_EXERCISE_
Each entry must be given again exactly; images do not belong in the copy.

Stored items from a collection
━━━━

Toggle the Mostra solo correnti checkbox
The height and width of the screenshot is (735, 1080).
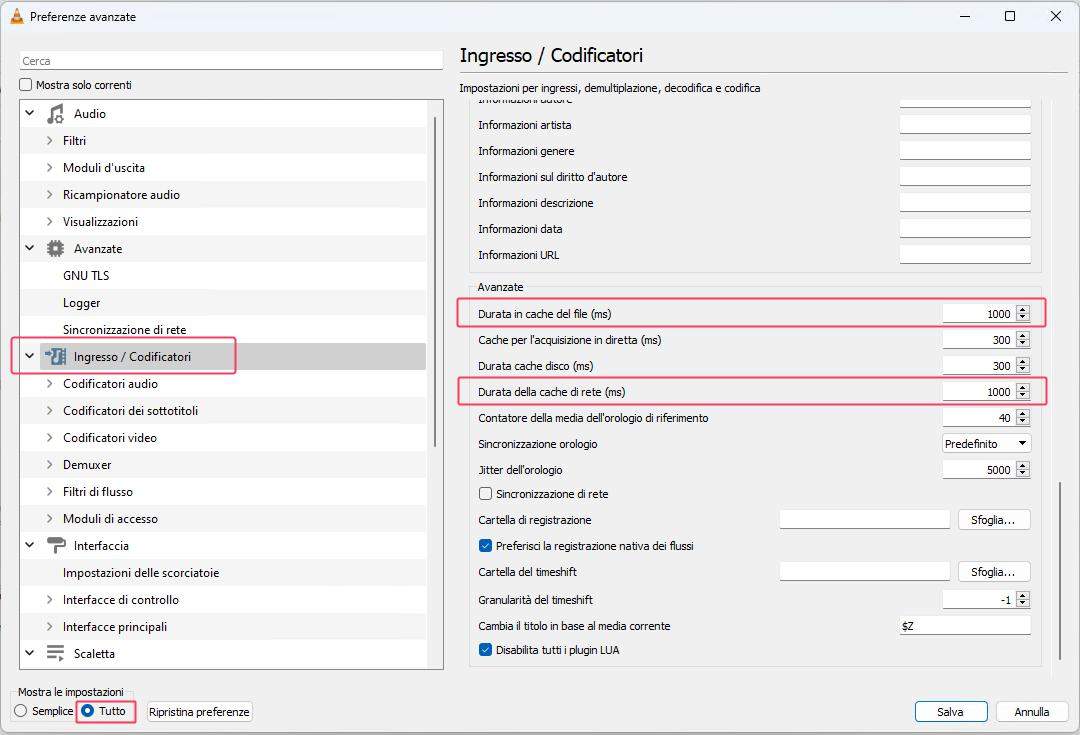click(27, 85)
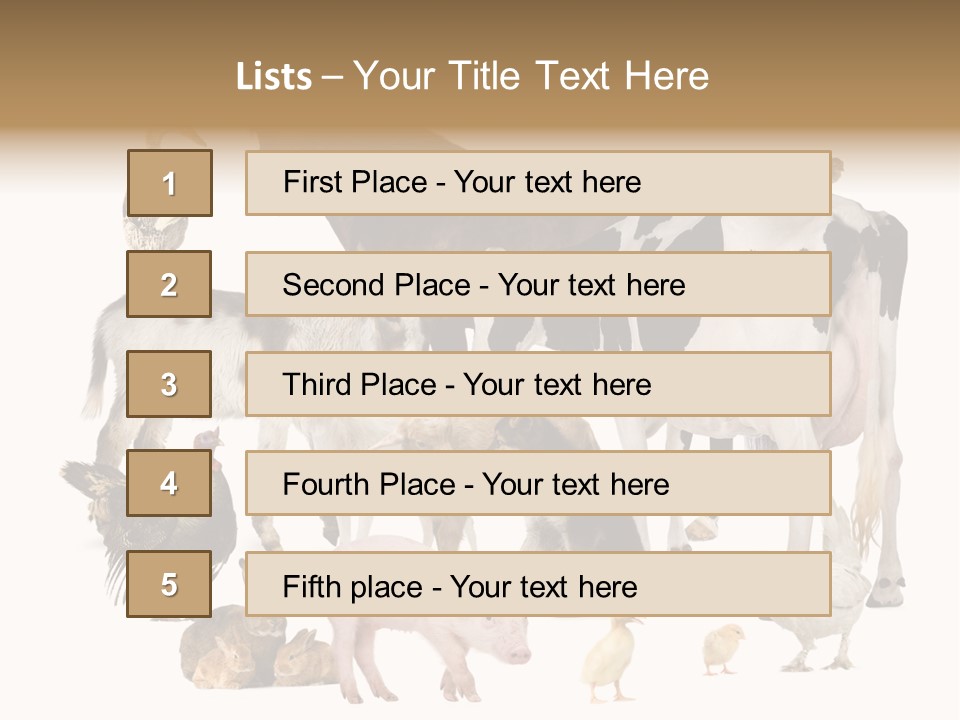Select the Second Place text box
The image size is (960, 720).
click(x=538, y=284)
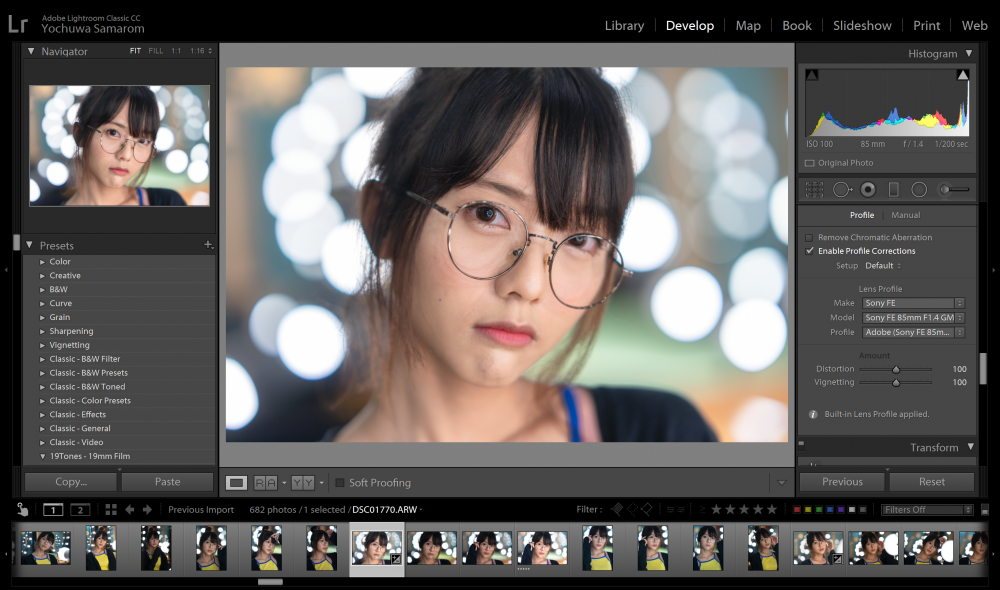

━━━━

_RESPONSE_
Toggle the Mostra solo correnti checkbox
The height and width of the screenshot is (735, 1080).
click(27, 85)
Select the Second Place text box
The image size is (960, 720).
click(x=538, y=284)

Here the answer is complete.